Tuesday, Sept. 6, 2011 | 2 a.m.
One of the hallmarks of good government is transparency. The public should know what is happening and why decisions are being made. That’s why Nevada has laws requiring government meetings and documents be open to the public. State law also requires public officials to disclose any conflicts of interest, so people can be assured the public’s business is being handled fairly.
Those laws are vitally important, but elected officials don’t always seem to understand that. For example:
• The Legislative Commission, which oversees the operations of the Legislative Counsel Bureau between sessions, recently met, as normal, in public. But a spat broke out between Republicans on the panel over an appointment. Senate Majority Leader Steven Horsford, a Democrat, called a recess, and the Republicans went behind closed doors to settle the dispute and come to a decision.
The Legislature is exempt from the state’s open meeting law, which lawmakers say extends to the Legislative Commission. But the commission isn’t the Legislature. As Barry Smith, executive director of the Nevada Press Association, points out, the law says that any committee or board created by statute, such as the commission, is subject to the open meeting law.

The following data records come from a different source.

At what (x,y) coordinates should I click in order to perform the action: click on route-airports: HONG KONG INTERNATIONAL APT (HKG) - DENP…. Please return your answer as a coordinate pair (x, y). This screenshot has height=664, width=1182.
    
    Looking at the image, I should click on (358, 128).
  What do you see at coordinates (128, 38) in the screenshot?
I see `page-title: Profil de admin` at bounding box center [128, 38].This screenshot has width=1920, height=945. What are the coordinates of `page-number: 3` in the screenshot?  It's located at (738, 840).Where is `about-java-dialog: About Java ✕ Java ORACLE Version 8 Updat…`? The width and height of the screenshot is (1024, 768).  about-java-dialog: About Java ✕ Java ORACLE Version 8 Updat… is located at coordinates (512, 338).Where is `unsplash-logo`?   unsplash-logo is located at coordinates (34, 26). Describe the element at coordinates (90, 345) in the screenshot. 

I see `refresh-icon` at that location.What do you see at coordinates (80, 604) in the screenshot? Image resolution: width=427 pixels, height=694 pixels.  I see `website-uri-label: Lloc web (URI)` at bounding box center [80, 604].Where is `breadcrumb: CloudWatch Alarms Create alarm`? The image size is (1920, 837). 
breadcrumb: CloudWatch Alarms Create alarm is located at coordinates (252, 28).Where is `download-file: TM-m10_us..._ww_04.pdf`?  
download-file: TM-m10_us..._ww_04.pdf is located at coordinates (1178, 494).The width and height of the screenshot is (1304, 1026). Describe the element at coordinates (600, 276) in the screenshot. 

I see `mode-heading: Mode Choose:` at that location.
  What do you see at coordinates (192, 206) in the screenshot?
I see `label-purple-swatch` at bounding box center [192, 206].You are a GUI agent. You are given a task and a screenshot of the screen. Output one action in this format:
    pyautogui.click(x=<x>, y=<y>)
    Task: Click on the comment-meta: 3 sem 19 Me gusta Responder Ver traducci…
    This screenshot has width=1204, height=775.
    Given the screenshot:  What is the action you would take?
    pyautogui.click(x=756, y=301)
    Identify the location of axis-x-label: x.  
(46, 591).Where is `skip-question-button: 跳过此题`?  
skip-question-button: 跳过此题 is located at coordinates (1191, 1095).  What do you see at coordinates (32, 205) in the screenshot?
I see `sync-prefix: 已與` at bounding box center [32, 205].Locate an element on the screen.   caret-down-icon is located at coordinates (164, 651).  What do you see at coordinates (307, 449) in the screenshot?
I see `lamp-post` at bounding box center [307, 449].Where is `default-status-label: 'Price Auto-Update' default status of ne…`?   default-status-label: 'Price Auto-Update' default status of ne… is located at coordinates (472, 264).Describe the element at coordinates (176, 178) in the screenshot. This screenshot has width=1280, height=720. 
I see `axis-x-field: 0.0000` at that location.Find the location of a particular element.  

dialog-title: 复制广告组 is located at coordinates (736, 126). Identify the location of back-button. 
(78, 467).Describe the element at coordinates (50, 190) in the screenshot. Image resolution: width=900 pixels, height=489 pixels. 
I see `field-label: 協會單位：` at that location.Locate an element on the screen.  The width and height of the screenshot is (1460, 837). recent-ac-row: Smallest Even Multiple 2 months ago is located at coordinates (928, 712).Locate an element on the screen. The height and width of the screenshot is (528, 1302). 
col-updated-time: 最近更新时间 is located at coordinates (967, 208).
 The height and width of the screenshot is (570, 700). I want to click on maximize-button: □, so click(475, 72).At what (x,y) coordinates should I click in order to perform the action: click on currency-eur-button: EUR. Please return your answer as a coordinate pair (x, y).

Regardless, this is not the way to do the public’s business. As Smith said, “If this is important enough business that it needs to be conducted by the Legislative Commission, then it needs to be conducted by the public and in the open.”
Indeed. The commission should act accordingly.
• In the same session, the Legislative Commission also approved a rule requiring anyone who requests documents from the Legislative Counsel Bureau to give a reason for the request. The bureau says that is so it can determine whether the release of documents is in the public’s best interest.
That’s nonsense. The law says public records are presumed open unless there is a clear exception. In those cases, it’s the government’s responsibility to explain why the documents shouldn’t be released. There is no requirement that people state their reasons for wanting documents — nor should there be. They are the public’s and the commission should get rid of this rule.
• In May, District Judge James Todd Russell in Carson City ruled on a lawsuit filed by the Nevada Republican Party regarding how the special election in the 2nd Congressional District would be run.
In an opinion highly critical of Democratic Secretary of State Ross Miller, Russell ruled in favor of the Republican Party. Now, Russell is being criticized because he failed to disclose his ties to Mark Amodei, who at the time of the case was the chairman of the Nevada Republican Party and had announced he was running in the special election.
As it was reported last month, Russell and Amodei were former law partners and they co-owned a $500 mining claim. In an interview with the Reno Gazette-Journal, Russell tried to downplay the matter, but he should have disclosed his relationship with Amodei. The state’s judicial canons call for judges to disclose when there is a potential conflict of interest because public confidence is “eroded by ... conduct that creates the appearance of impropriety.”
The bottom line is that transparency helps build trust between government and the people. These examples show there’s still much work to do in that regard.